Se metto la configurazione del mio penultimo post succede che la mia macchina server esce su Internet con il gateway 80.xx.yy.145 e NON è visibile dagli utenti-proxy
Per sistemare questa cosa ho messo

/etc/network/interface:

# This file describes the network interfaces available on your system
# and how to activate them. For more information, see interfaces(5).

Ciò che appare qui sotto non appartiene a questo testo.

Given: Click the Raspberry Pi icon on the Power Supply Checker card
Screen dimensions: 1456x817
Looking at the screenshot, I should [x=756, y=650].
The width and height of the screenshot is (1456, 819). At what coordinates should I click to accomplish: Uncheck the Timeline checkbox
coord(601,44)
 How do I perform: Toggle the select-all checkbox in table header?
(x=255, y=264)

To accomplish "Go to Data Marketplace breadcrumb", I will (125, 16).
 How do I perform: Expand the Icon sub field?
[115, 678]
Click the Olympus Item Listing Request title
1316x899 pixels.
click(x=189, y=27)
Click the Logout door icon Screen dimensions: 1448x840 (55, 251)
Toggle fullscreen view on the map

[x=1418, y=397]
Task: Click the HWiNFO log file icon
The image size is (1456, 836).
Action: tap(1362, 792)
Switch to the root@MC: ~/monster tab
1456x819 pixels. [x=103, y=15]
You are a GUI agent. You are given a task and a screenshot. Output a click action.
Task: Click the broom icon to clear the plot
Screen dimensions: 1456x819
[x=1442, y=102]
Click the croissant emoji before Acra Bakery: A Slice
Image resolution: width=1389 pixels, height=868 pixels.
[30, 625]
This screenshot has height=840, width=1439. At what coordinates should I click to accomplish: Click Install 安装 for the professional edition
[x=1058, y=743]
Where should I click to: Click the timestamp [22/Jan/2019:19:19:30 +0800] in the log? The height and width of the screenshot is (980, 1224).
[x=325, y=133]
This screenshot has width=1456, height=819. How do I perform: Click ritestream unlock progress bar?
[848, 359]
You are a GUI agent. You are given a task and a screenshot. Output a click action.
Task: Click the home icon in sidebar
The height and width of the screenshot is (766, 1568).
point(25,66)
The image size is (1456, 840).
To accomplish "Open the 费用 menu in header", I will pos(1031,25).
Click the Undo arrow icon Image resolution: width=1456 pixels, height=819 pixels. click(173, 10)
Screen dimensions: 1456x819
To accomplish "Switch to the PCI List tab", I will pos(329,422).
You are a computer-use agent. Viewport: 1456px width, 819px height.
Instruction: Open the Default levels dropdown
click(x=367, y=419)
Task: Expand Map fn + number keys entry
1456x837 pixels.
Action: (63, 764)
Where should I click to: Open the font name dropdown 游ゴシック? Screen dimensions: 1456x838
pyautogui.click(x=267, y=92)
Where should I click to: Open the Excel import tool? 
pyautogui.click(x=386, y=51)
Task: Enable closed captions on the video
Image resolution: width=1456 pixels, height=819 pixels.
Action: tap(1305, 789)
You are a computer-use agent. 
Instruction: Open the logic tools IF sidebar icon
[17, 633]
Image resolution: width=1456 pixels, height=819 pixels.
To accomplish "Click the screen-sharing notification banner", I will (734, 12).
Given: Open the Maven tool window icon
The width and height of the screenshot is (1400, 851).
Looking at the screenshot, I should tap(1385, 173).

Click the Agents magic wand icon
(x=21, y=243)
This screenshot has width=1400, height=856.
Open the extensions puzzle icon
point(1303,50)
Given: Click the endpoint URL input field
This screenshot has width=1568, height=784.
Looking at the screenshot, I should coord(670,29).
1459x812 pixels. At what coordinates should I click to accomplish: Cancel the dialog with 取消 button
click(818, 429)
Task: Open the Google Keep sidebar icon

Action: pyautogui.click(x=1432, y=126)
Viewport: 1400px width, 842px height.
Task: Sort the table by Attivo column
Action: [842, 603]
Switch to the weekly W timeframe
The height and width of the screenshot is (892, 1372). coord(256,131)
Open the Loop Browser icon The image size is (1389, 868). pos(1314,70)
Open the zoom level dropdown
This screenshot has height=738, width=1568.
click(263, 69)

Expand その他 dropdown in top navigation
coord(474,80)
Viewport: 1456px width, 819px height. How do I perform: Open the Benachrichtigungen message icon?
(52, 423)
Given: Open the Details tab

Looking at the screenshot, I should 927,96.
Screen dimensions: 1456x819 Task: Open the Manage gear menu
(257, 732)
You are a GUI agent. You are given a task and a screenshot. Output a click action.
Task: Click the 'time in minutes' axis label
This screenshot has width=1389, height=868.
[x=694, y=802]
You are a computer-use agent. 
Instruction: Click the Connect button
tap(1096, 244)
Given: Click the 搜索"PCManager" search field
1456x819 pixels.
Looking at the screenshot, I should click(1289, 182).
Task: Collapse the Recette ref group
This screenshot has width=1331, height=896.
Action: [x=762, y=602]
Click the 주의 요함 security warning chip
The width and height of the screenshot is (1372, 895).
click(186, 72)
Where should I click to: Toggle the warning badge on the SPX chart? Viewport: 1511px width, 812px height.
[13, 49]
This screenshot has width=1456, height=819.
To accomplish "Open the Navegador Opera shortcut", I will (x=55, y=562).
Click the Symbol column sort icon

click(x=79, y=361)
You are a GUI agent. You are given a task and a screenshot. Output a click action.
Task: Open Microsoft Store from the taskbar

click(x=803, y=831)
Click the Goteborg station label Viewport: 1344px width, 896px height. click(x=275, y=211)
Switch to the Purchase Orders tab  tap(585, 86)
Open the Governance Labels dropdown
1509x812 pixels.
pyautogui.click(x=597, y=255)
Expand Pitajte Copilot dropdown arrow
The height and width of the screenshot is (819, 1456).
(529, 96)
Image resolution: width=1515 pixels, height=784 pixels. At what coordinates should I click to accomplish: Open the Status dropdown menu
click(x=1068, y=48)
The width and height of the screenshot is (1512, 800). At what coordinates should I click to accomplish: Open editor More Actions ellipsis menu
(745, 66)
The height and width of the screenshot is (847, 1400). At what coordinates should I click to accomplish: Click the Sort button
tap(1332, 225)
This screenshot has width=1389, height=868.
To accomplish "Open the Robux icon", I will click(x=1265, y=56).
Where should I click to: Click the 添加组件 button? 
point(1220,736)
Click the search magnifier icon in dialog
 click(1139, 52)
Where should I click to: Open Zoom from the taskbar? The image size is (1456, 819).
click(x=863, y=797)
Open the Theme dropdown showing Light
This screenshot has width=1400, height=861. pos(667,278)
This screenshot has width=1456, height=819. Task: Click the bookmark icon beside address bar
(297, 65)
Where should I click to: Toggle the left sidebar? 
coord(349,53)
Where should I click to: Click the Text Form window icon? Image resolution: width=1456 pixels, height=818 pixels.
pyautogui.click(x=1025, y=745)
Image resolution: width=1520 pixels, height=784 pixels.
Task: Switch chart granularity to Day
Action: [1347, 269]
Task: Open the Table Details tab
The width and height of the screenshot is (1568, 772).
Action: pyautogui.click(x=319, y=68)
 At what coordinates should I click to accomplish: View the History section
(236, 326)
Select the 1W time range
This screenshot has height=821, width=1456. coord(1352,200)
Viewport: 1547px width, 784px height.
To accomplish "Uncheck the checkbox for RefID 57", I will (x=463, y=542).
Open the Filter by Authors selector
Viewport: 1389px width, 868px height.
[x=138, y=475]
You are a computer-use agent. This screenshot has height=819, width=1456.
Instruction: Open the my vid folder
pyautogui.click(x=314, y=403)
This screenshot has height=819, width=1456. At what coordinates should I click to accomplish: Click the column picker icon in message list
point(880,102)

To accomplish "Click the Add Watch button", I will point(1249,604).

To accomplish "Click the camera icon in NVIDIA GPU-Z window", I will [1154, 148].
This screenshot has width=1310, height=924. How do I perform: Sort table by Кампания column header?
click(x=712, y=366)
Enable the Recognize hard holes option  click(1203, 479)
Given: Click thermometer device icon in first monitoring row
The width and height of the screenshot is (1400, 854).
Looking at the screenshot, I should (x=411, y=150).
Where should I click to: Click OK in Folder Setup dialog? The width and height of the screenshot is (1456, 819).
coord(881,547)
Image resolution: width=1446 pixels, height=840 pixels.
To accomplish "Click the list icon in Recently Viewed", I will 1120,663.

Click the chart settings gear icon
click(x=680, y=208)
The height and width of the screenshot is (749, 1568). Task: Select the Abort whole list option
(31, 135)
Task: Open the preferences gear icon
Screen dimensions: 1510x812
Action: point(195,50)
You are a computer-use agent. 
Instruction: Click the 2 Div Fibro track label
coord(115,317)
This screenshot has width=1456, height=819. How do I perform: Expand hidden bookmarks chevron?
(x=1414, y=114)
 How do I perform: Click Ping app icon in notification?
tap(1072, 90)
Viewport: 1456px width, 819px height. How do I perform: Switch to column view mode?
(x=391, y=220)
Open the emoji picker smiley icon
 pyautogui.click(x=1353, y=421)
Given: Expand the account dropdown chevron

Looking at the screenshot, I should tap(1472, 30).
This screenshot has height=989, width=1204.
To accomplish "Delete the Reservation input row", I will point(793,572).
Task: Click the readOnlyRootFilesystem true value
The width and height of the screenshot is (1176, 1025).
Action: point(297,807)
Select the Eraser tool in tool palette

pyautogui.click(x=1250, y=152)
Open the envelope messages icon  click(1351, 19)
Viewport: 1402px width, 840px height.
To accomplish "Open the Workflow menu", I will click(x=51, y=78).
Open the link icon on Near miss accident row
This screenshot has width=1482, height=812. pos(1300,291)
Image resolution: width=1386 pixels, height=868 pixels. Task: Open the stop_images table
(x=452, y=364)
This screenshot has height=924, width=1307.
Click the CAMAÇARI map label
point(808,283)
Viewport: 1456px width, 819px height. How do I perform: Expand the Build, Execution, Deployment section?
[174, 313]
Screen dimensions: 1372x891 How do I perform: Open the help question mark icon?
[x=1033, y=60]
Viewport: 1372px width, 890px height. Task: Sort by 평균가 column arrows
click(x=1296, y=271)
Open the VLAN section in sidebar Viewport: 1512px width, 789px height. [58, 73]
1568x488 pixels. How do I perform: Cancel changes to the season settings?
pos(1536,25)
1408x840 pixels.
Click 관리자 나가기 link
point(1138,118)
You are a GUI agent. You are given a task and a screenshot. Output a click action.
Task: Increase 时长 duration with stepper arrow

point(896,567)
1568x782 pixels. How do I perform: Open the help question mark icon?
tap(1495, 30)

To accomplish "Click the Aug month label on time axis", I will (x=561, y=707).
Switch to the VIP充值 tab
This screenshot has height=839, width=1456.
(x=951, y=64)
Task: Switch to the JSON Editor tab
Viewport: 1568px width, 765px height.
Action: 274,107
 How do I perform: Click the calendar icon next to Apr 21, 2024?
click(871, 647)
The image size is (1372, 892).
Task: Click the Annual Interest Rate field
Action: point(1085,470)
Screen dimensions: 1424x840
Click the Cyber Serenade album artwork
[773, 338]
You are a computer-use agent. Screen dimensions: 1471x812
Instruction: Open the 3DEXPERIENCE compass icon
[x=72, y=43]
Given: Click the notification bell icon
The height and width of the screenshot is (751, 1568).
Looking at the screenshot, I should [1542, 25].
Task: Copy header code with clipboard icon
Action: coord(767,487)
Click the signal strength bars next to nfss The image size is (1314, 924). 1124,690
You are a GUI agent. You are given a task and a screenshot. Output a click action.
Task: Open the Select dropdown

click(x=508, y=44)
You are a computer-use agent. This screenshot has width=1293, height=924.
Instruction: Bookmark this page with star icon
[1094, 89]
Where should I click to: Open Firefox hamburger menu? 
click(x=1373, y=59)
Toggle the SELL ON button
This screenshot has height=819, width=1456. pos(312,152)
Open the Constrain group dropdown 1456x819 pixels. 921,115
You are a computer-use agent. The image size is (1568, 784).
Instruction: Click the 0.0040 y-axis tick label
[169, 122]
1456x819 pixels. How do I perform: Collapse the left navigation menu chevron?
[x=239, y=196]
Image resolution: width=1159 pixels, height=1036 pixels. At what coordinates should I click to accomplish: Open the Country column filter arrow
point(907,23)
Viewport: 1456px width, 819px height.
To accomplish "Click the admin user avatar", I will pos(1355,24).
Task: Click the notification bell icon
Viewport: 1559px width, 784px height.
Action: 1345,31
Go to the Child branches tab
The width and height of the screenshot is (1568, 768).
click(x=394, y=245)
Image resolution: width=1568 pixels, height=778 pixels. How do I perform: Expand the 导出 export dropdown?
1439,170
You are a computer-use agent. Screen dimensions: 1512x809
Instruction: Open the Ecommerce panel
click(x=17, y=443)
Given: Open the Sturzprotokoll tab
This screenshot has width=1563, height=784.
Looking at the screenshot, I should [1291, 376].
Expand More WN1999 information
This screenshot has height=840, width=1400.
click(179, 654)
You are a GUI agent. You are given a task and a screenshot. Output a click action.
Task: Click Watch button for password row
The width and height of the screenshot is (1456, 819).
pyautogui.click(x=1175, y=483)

# The loopback network interface
auto lo
iface lo inet loopback

# The primary network interface
auto eth0
iface eth0 inet static
name Scheda di rete Ethernet0
address 80.xx.yy.147
netmask 255.255.255.240
network 80.xx.yy.144
broadcast 80.xx.yy.159
#gateway 80.xx.yy.145

auto eth1
iface eth1 inet static
name Scheda di rete Ethernet1
address 192.168.0.180
netmask 255.255.255.0
network 192.168.0.0
broadcast 192.168.0.255
gateway 192.168.0.6

Adesso il server è visibile dagli utenti-proxy ma l'ip pubblico continua a non essere visibile da nessuno (nemmeno per qualche minuto come accadeva prima).

Attualmente se faccio
route -n
ottengo
Kernel IP routing table
Destination Gateway Genmask Flags Metric Ref Use Iface
80.xx.yy.144 0.0.0.0 255.255.255.240 U 0 0 0 eth0
192.168.0.0 0.0.0.0 255.255.255.0 U 0 0 0 eth1
0.0.0.0 192.168.0.6 0.0.0.0 UG 0 0 0 eth1

***
usi un ip pubblico con un router sprecando tre ip al posto di uno forwardato su una lan privata?
***

Purtroppo sì... l'amministratore di rete dice che fare una nat sul router che forwardi tutti gli ip pubblici verso un solo ip privato (o verso alcuni ip privati) comporterebbe un carico di lavoro eccessivo per il nostro router... dunque devo necessariamente far convivere ip pubblici ed ip privati sulla stessa macchina.

***
io disabiliterei un attimo iptables e ragionerei prima sulle interfacce a livello basso e sul loro routing
***

Come si disattiva-riattiva iptables?

Attualmente iptables -L mi da'

Chain INPUT (policy ACCEPT)
target prot opt source destination

Chain FORWARD (policy ACCEPT)
target prot opt source destination

Chain OUTPUT (policy ACCEPT)
target prot opt source destination

***
su un server di produzione non installerei MAI Xserver (visto che parli di kde)
***

Siccome non sono un grande smanettone di linux ho bisogna di un'interfaccia grafica e quella che conosco meglio è kde... ma perché sarebbe così grave?
E' una debian sarge e la tengo stable con pacchetti stable solo dei repositry ufficiali...

°°°
non posterei in nessun forum della terra con cosi' chiari gli ip e la struttura della lan.....
°°°

e infatti gli ip non sono mica quelli veri!
Però penso che possa essere utile per fare un debug accurato del mio problema...

Grazie ad entrambi (anche per le critiche costruttive)... aspetto ulteriori commenti.